For a couple of weeks now we’ve had some animated discussions on introduced plants (invasive or otherwise) and native species. One of our commenters wondered whether many introduced invasives (those that take advantage of disturbed conditions) would eventually become controlled through succession (which in our part of the country means land dominated by trees and shrubs). And yes, if native species can get a foothold in an infested site, invasive species become less dominant.
To illustrate, I’ll take you on a virtual trip in our neighborhood’s pocket wetland. In 2000, this tiny triangle was dominated by reed canary grass (RCG) and had been for years; a few blackberries, cattails and nightshade were the only other obvious species.
The triangle in 2000 looking west….
The city would mow the grass every so often, along with trees that my neighbors had futilely planted. We decided to take this on as a class project (this was when I was on faculty at University of Washington).

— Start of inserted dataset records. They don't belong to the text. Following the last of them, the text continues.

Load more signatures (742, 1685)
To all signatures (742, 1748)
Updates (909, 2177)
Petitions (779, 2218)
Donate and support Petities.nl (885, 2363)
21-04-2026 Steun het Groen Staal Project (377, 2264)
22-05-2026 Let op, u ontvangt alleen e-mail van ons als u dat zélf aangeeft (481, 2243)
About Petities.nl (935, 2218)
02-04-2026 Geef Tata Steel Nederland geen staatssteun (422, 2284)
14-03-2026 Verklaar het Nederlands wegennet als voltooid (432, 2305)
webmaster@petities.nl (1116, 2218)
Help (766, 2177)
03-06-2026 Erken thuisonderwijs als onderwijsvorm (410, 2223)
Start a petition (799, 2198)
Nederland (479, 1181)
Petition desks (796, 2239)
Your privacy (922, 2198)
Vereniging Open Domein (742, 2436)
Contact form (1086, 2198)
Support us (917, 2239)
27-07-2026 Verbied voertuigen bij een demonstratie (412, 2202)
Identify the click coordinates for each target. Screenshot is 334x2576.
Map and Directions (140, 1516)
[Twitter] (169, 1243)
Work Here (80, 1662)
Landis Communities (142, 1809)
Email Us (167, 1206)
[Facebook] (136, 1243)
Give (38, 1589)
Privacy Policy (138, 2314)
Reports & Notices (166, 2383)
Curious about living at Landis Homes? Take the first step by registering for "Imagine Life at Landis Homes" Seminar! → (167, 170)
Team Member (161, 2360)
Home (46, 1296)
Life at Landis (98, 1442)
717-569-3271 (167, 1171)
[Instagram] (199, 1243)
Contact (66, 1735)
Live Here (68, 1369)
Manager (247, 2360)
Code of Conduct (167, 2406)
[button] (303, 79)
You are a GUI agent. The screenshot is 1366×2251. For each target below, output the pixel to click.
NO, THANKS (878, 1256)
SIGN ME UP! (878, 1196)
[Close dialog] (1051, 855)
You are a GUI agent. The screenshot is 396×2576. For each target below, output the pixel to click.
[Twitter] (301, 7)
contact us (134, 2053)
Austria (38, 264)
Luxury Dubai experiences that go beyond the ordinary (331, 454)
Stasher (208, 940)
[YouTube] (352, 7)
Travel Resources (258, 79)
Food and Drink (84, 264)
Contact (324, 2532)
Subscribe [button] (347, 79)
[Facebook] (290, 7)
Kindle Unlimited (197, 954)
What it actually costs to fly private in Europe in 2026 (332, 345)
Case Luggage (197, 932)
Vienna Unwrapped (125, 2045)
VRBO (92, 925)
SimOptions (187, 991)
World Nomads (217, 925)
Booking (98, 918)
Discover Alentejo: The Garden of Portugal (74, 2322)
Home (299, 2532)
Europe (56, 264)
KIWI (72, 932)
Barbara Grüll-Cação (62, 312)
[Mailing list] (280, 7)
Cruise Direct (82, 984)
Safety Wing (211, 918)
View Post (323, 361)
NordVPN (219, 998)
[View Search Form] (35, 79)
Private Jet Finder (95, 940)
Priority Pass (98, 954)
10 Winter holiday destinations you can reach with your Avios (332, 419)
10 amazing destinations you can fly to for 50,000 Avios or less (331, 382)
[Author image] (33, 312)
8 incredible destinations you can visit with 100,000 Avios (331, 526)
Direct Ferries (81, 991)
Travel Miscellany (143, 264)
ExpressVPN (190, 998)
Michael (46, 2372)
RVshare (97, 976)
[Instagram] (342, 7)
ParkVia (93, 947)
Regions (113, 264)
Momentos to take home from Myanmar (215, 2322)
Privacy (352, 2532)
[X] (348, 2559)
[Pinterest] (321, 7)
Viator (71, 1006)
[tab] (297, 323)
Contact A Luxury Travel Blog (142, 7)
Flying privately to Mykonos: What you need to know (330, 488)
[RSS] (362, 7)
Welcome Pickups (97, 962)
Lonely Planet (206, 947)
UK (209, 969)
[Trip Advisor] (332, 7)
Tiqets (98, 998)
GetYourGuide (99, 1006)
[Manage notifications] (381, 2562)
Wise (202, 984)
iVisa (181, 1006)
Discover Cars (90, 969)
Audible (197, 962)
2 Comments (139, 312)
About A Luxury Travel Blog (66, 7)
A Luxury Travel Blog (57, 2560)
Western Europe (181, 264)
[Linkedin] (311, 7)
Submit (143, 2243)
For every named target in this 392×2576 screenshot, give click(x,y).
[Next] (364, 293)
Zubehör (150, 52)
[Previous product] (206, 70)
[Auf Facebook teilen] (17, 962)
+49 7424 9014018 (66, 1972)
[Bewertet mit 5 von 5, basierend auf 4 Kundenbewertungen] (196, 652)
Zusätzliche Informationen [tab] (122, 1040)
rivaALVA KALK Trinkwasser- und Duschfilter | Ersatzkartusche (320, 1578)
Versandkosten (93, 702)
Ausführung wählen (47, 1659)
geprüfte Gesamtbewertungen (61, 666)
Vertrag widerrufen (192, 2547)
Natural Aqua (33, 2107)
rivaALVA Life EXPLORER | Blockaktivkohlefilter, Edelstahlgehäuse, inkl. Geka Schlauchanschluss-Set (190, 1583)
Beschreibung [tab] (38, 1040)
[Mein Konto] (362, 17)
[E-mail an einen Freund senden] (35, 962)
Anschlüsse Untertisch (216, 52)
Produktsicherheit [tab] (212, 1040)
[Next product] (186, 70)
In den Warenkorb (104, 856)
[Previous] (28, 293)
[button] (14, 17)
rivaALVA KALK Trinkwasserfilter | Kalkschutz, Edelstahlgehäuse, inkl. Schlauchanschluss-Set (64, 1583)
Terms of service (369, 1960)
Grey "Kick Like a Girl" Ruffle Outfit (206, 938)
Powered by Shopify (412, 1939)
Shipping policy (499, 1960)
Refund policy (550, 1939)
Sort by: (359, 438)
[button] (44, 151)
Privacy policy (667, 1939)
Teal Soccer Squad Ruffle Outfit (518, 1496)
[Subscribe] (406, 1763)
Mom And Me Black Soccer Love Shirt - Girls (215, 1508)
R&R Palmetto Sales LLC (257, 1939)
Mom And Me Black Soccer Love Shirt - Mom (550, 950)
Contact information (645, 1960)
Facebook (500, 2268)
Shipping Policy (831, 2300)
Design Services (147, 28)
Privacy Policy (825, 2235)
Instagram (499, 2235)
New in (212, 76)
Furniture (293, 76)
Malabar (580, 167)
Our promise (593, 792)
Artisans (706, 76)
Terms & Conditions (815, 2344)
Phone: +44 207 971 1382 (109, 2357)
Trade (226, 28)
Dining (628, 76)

When we began to clear out the vegetation, we were stunned to realize that there was a creek running through what seemed to be a flat chunk of land.
We cleared out as much RCG as possible and mulched the entire area (note that many restoration ecologists recommend taking out soil to a depth of 18″ to remove all the stolons). We knew the grass would come back, but our task was to jump start the system and get some native plants started. We installed a single Douglas fir and a single western hemlock (these are large trees at maturity), along with live stakes of native willow, dogwood and snowberry. We planted a few Oregon grape and other smaller shrubs.
Live stakes planted through coir cloth (used to temporarily hold mulch in place).
The 2001 installation, looking east. The Douglas fir is next to the group, and the hemlock is in the foreground.
Over the next few years the RCG came back with a vengeance. We held occasional work parties to keep the grass at bay, but after I took a new position at WSU I no longer had the student work force that allowed me to keep this area partially controlled. It became a one-family project, and not one that we had a lot of time for.
2003 work party dredging out the creek. You can’t see the natives we installed in 2001, but they’re in there.
Fortunately, nature took over for us. The willows we had planted grew like weeds, creating a canopy under which RCG doesn’t do so well.
The Douglas fir and hemlock got established, as did the snowberry and one Oregon grape. For the most part, we were able to weed whack the RCG on the very steep slopes and keep the flatter areas covered with wood chips.
Restoration site in 2009, looking west…
Eight year old Douglas fir…
Will the RCG ever be completely gone? I doubt it; the seedbank must be incredible, and there are many other RCG colonies upstream. But it no longer dominates the landscape: it’s become assimilated. And that’s really the point: nature adapts.
[As an aside: I really don’t like the term “restoration.” We’re not taking landscapes back to some pristine original as the term implies. “Assisted succession” more accurately and realistically describes this process.]